Job’s Self-Righteousness
What went through Job’s mind after this incident? Did Job consider himself morally inferior to his colleague Jethro who, in an act of enormous courage, stood up to a superpower king and protested his program of genocide? Did Job return home that evening and say to his wife, “I discovered today that I am a spineless and cowardly politician who will sell his soul to the devil just to retain his position in the government.”
Job, like so many of us in similar situations, did not entertain that thought even for a moment. On the contrary, Job considered himself the pragmatist and Jethro the idiot.
“What did Jethro gain of speaking the full truth?” Job must have thought to himself. “He lost his position and was forced to flee. He acted as a fanatical zealot. I, Job, by employing my savvy diplomatic skills and remaining silent, continue to serve as Pharaoh’s senior advisor and thus will be able to assist the Jewish people, subtly and unobtrusively, from within the governmental ranks of power.” For decades, Job walked the corridors of the Egyptian palace saturated with a feeling of self-righteousness and contentment.
Till the day he heard of the death of the sons of Aaron.
Job’s Shattering Discovery
When Job inquired as to what might have caused the premature death of these two esteemed men, he was answered with the famous Talmudic episode quoted in the beginning of this essay:
“It once happened that Moses and Aaron were walking along the road and Nadav and Avihu (Aaron’s two sons) were walking behind them, and all Israel were walking behind them. Said Nadav to Avihu, ‘When will these two old men die and you and I will lead the generation?’ Thereupon G-d said to them: ‘We shall see who will bury whom!’”

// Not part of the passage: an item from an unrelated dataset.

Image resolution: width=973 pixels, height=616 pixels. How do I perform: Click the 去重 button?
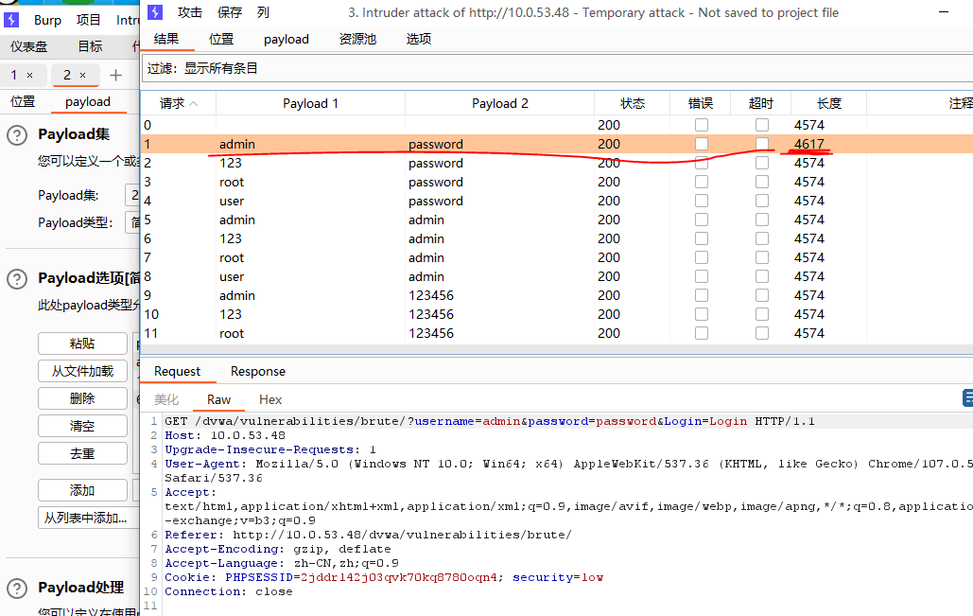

Job was astounded. “I can fully understand,” Job said, “why Nadav was punished. It was he who uttered these disgusting words. But why was his brother Avihu punished? He did not say anything.”
“Avihu?” came the reply. “He was punished because he remained silent.”
Because when a crime is happening in front of your eyes, your silence is deafening.
No Time for Silence
In the face of despicable anti-Semitism, coming from white supremacists, or any other source from the Right or the Left—all good people who remain silent, become accomplices to the crime.
Ideas have power. It was the propaganda of the Nazi party eight decades ago which allowed millions of Germans to become active murders of millions. When Jew-hatred goes unchallenged and unprotested, the consequences can be horrific.
Throughout history it has been the inaction of those who could have acted, the indifference of those who should have known better, the silence of the voice of justice when it mattered most that has made it possible for evil to triumph.